--- START ---

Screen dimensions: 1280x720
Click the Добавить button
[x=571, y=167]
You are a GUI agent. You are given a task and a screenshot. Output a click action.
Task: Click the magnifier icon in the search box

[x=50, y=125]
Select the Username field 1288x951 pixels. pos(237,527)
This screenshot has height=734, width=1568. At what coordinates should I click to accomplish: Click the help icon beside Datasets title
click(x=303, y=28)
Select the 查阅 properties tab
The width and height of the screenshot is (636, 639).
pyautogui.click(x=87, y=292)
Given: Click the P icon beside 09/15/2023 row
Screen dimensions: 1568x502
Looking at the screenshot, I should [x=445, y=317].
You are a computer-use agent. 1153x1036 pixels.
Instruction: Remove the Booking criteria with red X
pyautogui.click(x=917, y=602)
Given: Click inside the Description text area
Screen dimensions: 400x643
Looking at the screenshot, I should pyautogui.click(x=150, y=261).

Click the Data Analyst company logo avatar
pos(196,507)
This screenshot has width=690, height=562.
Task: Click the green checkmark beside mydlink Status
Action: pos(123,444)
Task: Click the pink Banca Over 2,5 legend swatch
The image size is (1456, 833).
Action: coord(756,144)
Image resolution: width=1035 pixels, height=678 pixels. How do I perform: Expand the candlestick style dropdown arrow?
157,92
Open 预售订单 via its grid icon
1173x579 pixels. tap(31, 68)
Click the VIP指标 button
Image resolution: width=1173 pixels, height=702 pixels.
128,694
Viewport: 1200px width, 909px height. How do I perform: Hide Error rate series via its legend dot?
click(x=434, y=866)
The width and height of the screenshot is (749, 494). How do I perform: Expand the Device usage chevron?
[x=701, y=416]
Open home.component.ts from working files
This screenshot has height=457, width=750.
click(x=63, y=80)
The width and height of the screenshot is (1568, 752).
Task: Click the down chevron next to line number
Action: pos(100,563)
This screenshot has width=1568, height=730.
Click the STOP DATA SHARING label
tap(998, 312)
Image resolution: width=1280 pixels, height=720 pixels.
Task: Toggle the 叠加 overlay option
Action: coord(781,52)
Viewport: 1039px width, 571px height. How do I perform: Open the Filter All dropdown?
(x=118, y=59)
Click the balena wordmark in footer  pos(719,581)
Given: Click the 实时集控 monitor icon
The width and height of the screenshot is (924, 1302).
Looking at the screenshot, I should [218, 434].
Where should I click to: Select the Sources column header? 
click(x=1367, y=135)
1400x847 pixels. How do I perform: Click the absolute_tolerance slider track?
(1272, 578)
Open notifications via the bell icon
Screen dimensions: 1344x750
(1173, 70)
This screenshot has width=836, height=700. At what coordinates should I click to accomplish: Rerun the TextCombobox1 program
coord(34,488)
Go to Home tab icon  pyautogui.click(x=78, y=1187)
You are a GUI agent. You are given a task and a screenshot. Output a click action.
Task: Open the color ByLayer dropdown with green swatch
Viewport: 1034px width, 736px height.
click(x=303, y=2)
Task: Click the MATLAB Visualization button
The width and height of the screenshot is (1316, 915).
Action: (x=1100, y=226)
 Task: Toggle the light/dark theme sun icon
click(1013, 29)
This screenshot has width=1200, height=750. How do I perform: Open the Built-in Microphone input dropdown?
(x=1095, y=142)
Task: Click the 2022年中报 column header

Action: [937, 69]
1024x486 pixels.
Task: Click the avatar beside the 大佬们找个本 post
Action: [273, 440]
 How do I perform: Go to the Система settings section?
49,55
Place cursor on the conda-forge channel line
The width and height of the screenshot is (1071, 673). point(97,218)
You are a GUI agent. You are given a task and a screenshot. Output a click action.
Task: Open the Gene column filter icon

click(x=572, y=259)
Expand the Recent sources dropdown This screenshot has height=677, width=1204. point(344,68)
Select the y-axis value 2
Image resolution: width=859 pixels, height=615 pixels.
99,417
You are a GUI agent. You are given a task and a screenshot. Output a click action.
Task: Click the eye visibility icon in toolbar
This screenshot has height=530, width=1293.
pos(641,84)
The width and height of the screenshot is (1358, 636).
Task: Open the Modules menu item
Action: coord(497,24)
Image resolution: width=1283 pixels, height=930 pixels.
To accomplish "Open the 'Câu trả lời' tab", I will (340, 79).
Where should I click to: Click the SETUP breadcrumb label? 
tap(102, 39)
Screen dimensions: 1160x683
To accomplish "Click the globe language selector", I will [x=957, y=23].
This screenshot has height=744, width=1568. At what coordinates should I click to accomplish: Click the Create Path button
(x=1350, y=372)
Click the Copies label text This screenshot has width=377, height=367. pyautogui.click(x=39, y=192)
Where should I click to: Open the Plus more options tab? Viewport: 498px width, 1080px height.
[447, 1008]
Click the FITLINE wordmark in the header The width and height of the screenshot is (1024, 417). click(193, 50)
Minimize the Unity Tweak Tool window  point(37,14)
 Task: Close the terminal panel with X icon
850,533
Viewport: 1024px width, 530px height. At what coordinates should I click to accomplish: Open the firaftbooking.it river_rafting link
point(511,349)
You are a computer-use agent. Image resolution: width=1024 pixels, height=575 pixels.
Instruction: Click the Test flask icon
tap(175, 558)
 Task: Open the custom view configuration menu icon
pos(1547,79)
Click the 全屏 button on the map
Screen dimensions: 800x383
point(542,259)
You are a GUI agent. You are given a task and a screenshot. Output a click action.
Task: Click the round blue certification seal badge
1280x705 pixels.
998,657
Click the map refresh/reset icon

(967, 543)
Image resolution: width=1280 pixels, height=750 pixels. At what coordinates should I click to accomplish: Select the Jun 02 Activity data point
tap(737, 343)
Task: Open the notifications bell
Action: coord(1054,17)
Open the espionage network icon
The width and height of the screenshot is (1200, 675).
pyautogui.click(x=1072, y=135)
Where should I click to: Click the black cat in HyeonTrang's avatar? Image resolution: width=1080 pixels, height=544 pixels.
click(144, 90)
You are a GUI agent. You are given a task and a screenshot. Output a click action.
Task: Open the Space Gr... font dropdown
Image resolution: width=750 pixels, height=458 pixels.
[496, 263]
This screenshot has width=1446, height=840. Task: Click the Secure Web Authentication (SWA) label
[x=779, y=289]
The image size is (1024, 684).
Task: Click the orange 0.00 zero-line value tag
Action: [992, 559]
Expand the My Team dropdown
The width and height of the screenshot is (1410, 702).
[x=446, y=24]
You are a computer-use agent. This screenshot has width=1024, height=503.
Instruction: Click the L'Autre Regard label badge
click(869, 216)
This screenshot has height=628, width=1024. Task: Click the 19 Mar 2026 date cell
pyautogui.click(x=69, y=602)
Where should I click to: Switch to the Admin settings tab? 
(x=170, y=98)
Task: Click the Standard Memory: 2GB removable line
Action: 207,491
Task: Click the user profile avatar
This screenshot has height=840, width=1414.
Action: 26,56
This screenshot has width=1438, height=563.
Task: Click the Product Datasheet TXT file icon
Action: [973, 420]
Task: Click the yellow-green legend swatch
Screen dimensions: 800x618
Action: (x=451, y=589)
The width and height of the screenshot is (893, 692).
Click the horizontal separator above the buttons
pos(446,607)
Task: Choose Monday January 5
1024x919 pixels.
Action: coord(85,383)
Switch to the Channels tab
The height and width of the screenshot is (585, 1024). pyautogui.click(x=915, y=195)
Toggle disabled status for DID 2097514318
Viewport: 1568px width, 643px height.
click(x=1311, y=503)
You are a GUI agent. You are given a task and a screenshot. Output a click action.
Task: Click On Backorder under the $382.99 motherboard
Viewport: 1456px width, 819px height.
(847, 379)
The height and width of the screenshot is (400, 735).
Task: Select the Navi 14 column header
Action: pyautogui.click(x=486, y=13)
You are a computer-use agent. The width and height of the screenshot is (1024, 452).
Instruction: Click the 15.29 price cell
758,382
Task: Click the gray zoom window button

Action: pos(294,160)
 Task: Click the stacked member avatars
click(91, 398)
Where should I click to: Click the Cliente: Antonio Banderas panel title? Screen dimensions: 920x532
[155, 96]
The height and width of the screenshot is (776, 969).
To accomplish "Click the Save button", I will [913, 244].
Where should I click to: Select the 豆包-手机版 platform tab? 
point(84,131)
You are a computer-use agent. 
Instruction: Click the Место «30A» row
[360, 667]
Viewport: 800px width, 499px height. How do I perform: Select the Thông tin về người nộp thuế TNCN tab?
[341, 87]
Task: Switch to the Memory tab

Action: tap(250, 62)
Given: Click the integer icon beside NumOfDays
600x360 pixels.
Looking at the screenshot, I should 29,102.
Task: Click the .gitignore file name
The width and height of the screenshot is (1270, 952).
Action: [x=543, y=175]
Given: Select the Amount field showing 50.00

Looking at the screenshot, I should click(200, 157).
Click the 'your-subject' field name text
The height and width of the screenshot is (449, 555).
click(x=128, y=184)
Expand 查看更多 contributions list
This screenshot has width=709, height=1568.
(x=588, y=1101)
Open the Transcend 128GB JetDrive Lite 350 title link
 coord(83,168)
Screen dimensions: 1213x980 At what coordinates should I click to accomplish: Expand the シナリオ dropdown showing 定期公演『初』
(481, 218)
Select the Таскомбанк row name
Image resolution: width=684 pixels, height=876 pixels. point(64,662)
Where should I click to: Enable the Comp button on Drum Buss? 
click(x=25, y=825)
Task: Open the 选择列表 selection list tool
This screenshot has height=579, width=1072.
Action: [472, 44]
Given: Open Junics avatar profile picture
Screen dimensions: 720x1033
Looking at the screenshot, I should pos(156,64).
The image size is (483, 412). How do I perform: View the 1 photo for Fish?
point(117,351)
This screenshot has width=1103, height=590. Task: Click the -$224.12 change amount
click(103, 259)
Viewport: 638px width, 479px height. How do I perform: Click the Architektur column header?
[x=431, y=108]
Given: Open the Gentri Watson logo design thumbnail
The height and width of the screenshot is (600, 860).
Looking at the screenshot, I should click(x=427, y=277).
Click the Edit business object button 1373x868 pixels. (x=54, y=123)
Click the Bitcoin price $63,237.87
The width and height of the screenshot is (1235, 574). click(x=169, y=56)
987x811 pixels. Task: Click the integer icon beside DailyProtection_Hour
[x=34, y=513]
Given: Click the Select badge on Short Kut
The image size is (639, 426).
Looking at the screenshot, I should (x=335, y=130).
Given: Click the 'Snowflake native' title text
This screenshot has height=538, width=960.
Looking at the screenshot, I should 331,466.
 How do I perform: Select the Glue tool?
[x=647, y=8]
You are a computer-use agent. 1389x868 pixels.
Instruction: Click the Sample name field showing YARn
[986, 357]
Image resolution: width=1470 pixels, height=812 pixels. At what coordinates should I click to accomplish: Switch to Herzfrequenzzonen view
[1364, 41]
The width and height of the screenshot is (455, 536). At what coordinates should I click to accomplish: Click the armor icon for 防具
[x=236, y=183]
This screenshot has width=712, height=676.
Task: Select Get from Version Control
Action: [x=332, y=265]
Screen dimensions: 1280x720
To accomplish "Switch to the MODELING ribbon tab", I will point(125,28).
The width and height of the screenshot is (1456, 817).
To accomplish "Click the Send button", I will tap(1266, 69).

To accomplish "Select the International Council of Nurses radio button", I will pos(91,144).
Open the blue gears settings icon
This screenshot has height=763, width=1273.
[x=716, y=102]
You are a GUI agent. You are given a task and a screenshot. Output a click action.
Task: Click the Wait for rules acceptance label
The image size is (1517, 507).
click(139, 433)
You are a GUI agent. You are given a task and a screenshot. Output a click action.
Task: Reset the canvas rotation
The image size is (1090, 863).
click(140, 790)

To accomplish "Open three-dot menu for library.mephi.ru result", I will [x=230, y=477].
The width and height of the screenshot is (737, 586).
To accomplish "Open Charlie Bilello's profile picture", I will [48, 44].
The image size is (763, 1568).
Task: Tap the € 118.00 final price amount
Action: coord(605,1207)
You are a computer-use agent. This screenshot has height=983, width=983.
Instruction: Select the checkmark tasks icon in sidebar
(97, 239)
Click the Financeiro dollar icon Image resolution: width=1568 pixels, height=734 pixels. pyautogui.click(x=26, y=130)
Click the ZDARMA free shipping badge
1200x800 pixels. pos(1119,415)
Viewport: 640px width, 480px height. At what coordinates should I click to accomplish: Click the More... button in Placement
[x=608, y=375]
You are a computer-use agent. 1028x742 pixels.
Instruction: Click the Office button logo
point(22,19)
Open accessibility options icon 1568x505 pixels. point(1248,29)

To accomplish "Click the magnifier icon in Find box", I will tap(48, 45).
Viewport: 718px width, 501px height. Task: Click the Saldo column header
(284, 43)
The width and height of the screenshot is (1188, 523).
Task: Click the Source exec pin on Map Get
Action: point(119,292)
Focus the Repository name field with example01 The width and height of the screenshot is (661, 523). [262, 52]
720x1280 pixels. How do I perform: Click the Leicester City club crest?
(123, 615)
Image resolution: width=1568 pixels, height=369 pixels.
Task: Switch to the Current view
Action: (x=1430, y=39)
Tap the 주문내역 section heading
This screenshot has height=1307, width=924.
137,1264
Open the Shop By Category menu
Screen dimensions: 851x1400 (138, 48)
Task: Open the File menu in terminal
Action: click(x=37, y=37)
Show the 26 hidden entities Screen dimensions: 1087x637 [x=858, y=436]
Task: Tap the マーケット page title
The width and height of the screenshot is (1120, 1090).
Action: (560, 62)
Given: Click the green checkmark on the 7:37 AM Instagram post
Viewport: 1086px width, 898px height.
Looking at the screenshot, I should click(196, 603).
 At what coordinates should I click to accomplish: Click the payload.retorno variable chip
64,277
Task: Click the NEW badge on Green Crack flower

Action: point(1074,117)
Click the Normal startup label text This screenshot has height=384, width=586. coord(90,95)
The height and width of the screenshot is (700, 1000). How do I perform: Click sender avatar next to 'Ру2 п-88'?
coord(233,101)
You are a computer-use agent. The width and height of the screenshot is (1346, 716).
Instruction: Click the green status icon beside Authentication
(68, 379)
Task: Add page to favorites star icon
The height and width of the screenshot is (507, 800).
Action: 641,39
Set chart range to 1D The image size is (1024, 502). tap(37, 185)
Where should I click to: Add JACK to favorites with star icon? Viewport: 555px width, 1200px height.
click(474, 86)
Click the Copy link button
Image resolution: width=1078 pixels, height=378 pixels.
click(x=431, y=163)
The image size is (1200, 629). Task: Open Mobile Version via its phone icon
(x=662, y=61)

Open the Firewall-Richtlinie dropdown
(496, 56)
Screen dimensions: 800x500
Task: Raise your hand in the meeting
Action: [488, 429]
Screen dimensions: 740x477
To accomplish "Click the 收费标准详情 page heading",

--- END ---

# Task to carry out:
In the data above, find each line that has the word "swatch" and copy it out.

# Exercise output:
Task: Click the pink Banca Over 2,5 legend swatch
Task: Open the color ByLayer dropdown with green swatch
Task: Click the yellow-green legend swatch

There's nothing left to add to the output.